■ **Written request**
Rewrite the records from the start through the line containing "(1190, 135)", substituting "navigation" for "toolbar" and leaving everything else unchanged.

■ **Material to process**
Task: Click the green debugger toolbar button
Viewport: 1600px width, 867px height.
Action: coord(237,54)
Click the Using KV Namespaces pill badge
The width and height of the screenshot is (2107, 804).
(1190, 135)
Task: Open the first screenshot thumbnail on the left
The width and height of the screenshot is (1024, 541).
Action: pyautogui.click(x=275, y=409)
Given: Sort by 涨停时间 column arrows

■ **Answer to this task**
Task: Click the green debugger navigation button
Viewport: 1600px width, 867px height.
Action: coord(237,54)
Click the Using KV Namespaces pill badge
The width and height of the screenshot is (2107, 804).
(1190, 135)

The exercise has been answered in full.